Aşağıdaki ifadelerin Türk-Amerikan ilişkileri üzerine metne uyup uymadığını evet ya da hayır diye belirtin ve her biri için metinden belirleyici sözleri aynen alıntılayın. 1. Türkiye, PKK’ya karşı ABD’den askeri müdahaleyi de içeren önlemler istemektedir. 2. ABD, PKK’yla mücadelede en çok askeri yollara ağırlık vermektedir. 3. ABD, Mesud Barzani’yi Irak’taki tek yerli destekçisi olarak görmektedir.

**Okuma parçası:**
- - -

BOĞAZİÇİ ÜNİVERSİTESİ-TÜSİAD
DIŞ POLİTİKA FORUMU
TÜRK-AMERİKAN İLİŞKİLERİ - SON GELİŞMELER Aralık 2005
Türk-Amerikan ilişkilerinde son dönemdeki gelişmeler değerlendirildiğinde Kuzey Irak’ta yaşananlar ve PKK’nın bölgedeki varlığı, Ermeni tasarısının onaylanması ve Türkiye-AB ilişkilerinde ABD’nin yeri gibi konular ön plana çıkmaktadır.
Kuzey Irak’taki Gelişmeler
Kuzey Irak’taki gelişmeler ve PKK’nın bölgedeki varlığı Türk-ABD ilişkilerinde önemli bir sorun alanı olmaya devam etmektedir. Türkiye, güvenliğini tehdit eden PKK’nın Kuzey Irak’taki varlığına karşı ABD’den askeri müdahale dahil daha etkin önlemler almasını talep etmektedir.
ABD’nin PKK’yla mücadelede mali kaynakların kurutulması, suçluların yakalanıp yargıya teslim edilmesi gibi askeri olmayan yollara ağırlık verdiği gözlemlenmektedir. Bunun başlıca nedeni, ABD’nin Irak’ta tek yerli destekçisi olarak gördüğü Kürdistan Demokrat Partisi lideri ve Kürt bölgesinin başındaki Mesud Barzani’nin arazide verdiği desteği kaybetmek istememesidir.

- - -

**Verilen bilgiler:**

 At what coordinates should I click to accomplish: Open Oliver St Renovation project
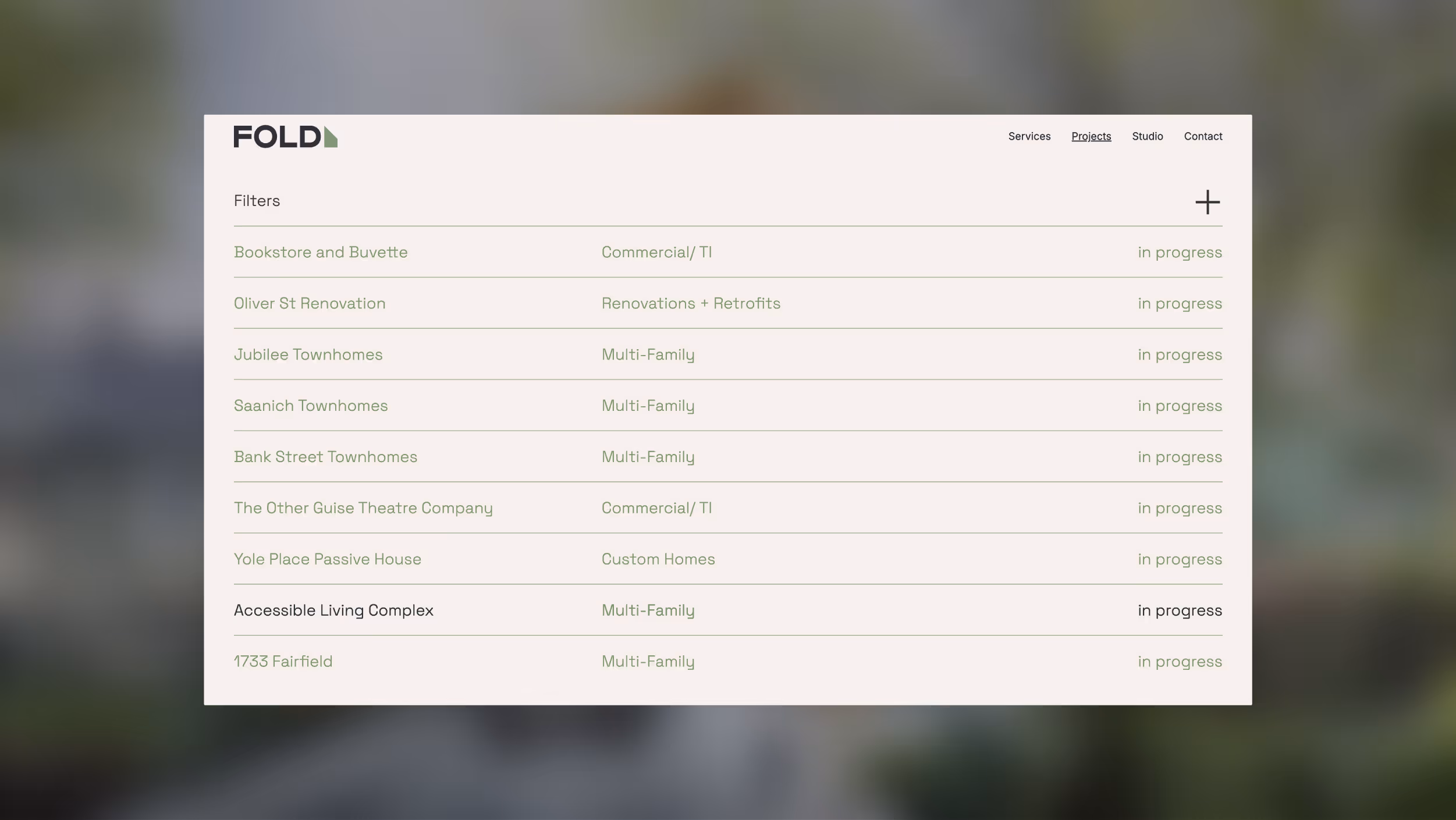click(309, 304)
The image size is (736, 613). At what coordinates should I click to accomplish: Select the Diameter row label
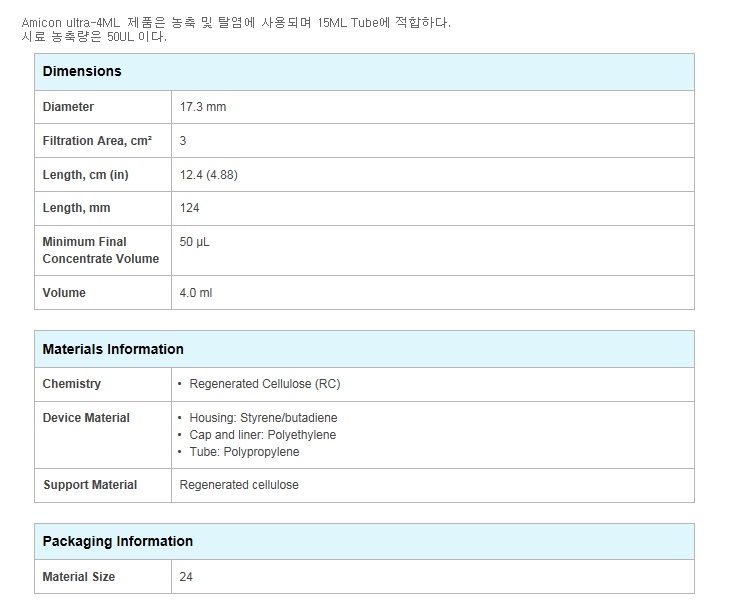coord(68,107)
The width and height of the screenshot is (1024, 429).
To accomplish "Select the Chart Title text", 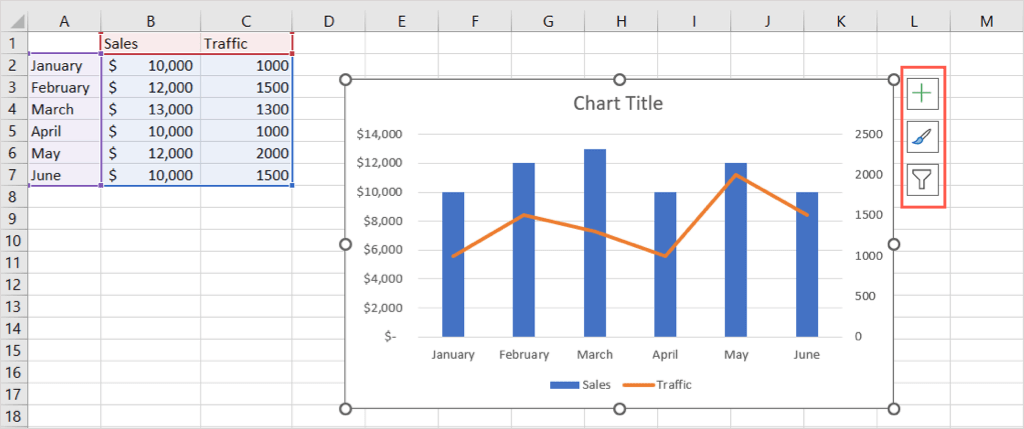I will coord(617,103).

- - -

**Görev sonucu:**
1. Evet: “Türkiye, güvenliğini tehdit eden PKK’nın Kuzey Irak’taki varlığına karşı ABD’den askeri müdahale dahil daha etkin önlemler almasını talep etmektedir.”
2. Hayır: “ABD’nin PKK’yla mücadelede mali kaynakların kurutulması, suçluların yakalanıp yargıya teslim edilmesi gibi askeri olmayan yollara ağırlık verdiği gözlemlenmektedir.”
3. Evet: “ABD’nin Irak’ta tek yerli destekçisi olarak gördüğü Kürdistan Demokrat Partisi lideri ve Kürt bölgesinin başındaki Mesud Barzani”